== Requirements ==
A: In the forum post about correcting fact table records, what date does the manager make the employee change the order date to?
B: Extend the forum post about correcting fact table records by writing what comes after its last sentence.

== Reading text ==
▬▬▬▬▬▬
Correcting fact table records that were changed by a user

flamblaster · June 26, 2023, 4:50am

Hi there,

I've got a situation I want to try to model and wanted to see what other folks have done in this situation. I've run into this before but the data set I'm working with has a lot of user error issues that I'm going to have to deal with.

My understanding with Kimball method dimensional modeling is that you don't want to update fact records, which I have been able to avoid thus far. And what I'm working with has to be atomic grain, so periodic snapshots won't really make sense.

Basically, in the source system, users may need to correct a date field or other fields that are not additive. I'll be getting updates not based on order date but on insert or update date of the source system.

I'd like to know what other people are doing when they run into a similar issue. So for example, let's say (modeled below) a user originally put the order date (there are about 7 date fields they work with, but simplified to 1 here), in as 1/1/2020. The data gets loaded into the fact table that night, and all is good in the world.

The next day, a manager makes the employee correct the order date to 12/31/2019 because the employee failed to do the data entry. The measurements may or may not have changed. I'm focused on the date for this example.

Would you logically delete? Delete? Add a new record to reverse it? Or something else?

I've writen an extremey oversimplified example below. Forgive me for not normalizing the source data. Hopefully folks can see what I'm trying to point out.
▬▬▬▬▬▬
(Part of a data file)
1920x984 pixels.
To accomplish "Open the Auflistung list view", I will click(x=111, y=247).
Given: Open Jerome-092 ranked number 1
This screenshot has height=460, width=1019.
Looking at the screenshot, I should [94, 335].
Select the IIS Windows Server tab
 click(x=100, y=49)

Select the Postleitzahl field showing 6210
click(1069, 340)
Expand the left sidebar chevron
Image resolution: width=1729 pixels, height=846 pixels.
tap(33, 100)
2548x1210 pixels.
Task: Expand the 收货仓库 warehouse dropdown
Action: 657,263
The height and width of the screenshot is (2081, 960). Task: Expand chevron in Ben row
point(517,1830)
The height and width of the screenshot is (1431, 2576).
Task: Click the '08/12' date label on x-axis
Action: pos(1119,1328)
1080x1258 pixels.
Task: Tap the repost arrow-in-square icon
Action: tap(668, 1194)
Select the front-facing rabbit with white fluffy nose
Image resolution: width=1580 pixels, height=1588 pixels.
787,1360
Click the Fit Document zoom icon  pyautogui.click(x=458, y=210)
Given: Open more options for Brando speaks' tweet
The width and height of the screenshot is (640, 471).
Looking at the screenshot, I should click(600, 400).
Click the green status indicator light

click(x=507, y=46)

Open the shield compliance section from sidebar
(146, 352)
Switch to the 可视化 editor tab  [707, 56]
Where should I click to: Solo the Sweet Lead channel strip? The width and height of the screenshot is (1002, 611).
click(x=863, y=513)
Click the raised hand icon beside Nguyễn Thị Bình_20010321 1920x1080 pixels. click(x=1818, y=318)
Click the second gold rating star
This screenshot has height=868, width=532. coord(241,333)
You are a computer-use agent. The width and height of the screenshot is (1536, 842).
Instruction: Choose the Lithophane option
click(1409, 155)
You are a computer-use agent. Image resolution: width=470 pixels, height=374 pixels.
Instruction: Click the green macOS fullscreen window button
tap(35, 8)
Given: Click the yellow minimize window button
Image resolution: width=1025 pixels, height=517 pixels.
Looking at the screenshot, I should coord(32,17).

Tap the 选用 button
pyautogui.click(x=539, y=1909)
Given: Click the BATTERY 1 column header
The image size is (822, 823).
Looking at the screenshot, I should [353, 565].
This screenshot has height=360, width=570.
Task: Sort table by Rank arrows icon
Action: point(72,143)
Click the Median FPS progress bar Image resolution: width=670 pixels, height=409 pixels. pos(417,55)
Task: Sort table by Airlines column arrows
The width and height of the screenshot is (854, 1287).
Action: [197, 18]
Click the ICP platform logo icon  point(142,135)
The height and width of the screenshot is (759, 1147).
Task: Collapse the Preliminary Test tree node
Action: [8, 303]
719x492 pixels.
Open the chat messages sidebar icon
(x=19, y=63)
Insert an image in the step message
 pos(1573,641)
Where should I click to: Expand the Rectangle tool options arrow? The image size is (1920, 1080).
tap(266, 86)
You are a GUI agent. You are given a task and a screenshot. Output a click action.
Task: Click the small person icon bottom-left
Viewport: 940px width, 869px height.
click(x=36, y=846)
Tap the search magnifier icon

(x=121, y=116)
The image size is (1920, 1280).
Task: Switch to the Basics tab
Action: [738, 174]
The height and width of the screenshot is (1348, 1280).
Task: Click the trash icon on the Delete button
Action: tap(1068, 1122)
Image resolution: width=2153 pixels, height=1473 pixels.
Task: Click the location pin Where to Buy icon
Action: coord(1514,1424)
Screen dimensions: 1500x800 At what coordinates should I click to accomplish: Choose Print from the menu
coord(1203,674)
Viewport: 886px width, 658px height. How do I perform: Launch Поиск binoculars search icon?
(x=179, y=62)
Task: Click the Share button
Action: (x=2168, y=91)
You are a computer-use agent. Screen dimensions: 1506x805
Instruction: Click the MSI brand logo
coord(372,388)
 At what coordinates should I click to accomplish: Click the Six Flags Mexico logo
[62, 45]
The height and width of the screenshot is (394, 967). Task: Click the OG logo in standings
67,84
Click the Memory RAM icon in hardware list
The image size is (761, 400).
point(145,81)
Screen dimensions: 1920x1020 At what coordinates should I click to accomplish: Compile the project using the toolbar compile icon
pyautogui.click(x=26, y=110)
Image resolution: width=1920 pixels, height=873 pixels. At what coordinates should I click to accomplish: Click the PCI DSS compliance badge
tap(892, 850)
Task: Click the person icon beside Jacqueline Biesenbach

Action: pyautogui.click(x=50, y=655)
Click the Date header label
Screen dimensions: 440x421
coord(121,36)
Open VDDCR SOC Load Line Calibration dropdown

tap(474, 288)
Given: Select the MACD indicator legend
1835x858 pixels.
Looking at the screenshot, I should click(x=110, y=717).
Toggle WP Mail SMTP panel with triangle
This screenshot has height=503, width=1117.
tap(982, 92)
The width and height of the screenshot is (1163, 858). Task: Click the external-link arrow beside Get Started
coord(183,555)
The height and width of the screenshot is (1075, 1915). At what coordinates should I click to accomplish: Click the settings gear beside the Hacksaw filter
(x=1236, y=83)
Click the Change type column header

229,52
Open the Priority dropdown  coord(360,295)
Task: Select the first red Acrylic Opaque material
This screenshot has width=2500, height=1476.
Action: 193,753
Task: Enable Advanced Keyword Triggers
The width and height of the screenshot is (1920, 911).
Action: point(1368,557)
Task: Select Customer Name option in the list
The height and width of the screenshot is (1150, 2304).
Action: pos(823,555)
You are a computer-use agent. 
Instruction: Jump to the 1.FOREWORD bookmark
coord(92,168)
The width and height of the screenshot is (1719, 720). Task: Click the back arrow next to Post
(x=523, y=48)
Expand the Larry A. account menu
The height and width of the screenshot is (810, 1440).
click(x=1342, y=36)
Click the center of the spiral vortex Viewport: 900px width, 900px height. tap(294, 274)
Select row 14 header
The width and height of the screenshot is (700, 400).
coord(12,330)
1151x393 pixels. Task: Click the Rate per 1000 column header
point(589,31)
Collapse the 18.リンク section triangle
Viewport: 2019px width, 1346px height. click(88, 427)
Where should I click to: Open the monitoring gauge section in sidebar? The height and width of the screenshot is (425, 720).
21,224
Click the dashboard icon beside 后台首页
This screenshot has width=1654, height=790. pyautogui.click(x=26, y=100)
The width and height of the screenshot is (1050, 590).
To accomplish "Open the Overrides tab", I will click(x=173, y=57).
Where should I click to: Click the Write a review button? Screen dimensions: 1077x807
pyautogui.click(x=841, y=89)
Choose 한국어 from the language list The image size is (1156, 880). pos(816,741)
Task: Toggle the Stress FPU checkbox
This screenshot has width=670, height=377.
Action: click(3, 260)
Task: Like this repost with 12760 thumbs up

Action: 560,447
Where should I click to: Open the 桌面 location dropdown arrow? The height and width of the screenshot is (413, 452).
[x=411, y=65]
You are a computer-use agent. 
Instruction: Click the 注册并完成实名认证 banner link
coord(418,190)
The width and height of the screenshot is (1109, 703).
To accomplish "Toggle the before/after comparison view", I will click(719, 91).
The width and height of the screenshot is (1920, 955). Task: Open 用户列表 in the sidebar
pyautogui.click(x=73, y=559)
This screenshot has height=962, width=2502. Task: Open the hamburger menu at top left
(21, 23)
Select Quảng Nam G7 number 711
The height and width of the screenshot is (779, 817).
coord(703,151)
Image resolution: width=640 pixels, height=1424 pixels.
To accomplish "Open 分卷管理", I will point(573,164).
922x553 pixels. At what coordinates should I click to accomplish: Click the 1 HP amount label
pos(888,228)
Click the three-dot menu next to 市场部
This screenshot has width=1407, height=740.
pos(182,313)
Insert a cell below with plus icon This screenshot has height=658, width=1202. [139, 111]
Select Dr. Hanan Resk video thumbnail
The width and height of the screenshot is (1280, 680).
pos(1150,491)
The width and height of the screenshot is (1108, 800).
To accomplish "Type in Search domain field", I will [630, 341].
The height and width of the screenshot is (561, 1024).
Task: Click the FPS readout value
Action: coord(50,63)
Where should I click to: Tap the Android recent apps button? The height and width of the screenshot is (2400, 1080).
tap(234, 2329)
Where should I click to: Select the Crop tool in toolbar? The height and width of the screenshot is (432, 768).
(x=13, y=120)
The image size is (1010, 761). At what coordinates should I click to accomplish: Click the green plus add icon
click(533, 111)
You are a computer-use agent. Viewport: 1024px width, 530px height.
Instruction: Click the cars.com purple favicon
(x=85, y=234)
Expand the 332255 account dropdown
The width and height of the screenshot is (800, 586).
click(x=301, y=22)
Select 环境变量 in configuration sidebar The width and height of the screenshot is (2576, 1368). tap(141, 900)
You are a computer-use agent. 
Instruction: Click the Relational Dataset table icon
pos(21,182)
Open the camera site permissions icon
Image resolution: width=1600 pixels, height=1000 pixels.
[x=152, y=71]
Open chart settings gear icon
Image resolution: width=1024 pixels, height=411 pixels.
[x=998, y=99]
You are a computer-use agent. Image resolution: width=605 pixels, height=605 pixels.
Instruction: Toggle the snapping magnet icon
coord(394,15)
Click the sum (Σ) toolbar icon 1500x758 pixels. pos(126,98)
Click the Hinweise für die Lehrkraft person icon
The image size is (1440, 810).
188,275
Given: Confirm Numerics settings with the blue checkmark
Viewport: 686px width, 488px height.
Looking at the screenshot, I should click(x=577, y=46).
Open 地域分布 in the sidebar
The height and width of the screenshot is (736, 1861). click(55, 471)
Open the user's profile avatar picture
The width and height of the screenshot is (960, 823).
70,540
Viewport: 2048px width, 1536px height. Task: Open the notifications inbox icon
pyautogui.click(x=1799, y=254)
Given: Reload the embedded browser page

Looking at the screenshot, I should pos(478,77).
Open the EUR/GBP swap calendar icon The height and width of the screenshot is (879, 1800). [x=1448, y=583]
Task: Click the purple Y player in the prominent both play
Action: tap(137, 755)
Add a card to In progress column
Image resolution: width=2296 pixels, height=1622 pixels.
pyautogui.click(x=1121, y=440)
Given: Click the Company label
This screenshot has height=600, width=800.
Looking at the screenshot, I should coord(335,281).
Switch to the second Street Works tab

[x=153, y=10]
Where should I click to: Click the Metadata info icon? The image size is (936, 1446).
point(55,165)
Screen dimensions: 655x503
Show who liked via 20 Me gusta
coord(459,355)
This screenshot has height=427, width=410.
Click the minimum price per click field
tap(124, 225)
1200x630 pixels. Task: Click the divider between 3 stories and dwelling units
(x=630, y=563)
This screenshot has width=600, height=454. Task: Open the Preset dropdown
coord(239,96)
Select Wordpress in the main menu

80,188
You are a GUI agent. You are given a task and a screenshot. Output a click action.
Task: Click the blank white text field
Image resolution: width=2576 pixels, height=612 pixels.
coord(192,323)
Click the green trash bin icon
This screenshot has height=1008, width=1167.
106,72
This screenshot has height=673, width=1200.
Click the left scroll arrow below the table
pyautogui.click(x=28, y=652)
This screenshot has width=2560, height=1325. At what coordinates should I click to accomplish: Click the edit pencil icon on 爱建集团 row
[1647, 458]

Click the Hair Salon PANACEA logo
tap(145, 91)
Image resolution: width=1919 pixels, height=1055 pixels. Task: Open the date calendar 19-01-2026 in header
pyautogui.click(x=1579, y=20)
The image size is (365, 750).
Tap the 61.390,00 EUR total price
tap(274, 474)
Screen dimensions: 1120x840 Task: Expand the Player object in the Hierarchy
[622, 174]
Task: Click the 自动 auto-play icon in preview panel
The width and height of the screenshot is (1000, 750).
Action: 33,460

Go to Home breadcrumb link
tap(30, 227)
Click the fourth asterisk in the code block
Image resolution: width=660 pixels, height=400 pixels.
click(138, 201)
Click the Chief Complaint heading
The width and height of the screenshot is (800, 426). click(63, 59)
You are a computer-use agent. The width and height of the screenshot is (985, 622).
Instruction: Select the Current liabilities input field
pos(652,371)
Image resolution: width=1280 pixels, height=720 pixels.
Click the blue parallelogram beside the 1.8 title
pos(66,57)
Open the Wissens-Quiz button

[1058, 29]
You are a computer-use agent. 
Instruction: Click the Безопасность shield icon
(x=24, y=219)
▬▬▬▬▬▬
== Per-task answers ==
A: 12/31/2019

B:
Thanks in advance!

--load a date dimension with the 2 dates that will be in question
declare @dim_date table (dim_date_key int, cal_date datetime)
insert into @dim_date (dim_date_key, cal_date)
values
(20191231, '2019-12-31 00:00'),
(20200101, '2020-01-01 00:00')

--assume the fact staging table was loaded with source data
declare @stagetable table (order_id int, order_date datetime, amount float(2), insert_datetime datetime, update_datetime datetime)
insert into @stagetable (order_id, order_date, amount, insert_datetime, update_datetime)
values
(1, '2020-01-01', 15.35, '2020-01-01 15:30', null)

--check values of staging table
select *
from @stagetable

--set up simple fact table
declare @facttable table (dim_date_key int, amount float(2))

--insert fact records from staging that don't exist in the fact table
insert into @facttable (dim_date_key, amount)
select d.dim_date_key, s.amount
from @stagetable s
join @dim_date d on d.cal_date=s.order_date
except
select dim_date_key, amount
from @facttable

--check values of fact table
select *
from @facttable

--user fixed a date field in the source system. Consequently, there was a new version of the fact record
insert into @stagetable (order_id, order_date, amount, insert_datetime, update_datetime)
values
(1, '2019-12-31', 15.35, '2020-01-01 15:30', '2020-01-02 16:00')

--insert new records that are not already in the fact table
insert into @facttable (dim_date_key, amount)
select d.dim_date_key, s.amount
from @stagetable s
join @dim_date d on d.cal_date=s.order_date
except
select dim_date_key, amount
from @facttable

--what would you do with the original record? It's not a measure issue and not a late arriving dimension issue. The dimension was wrong.
--Do you logically delete the original? Do you throw it out then reload? Do you update it?
select *
from @facttable

RogierPronk · June 26, 2023, 4:08pm

What you are describing is called a slowly changing dimension and you have different kind of types.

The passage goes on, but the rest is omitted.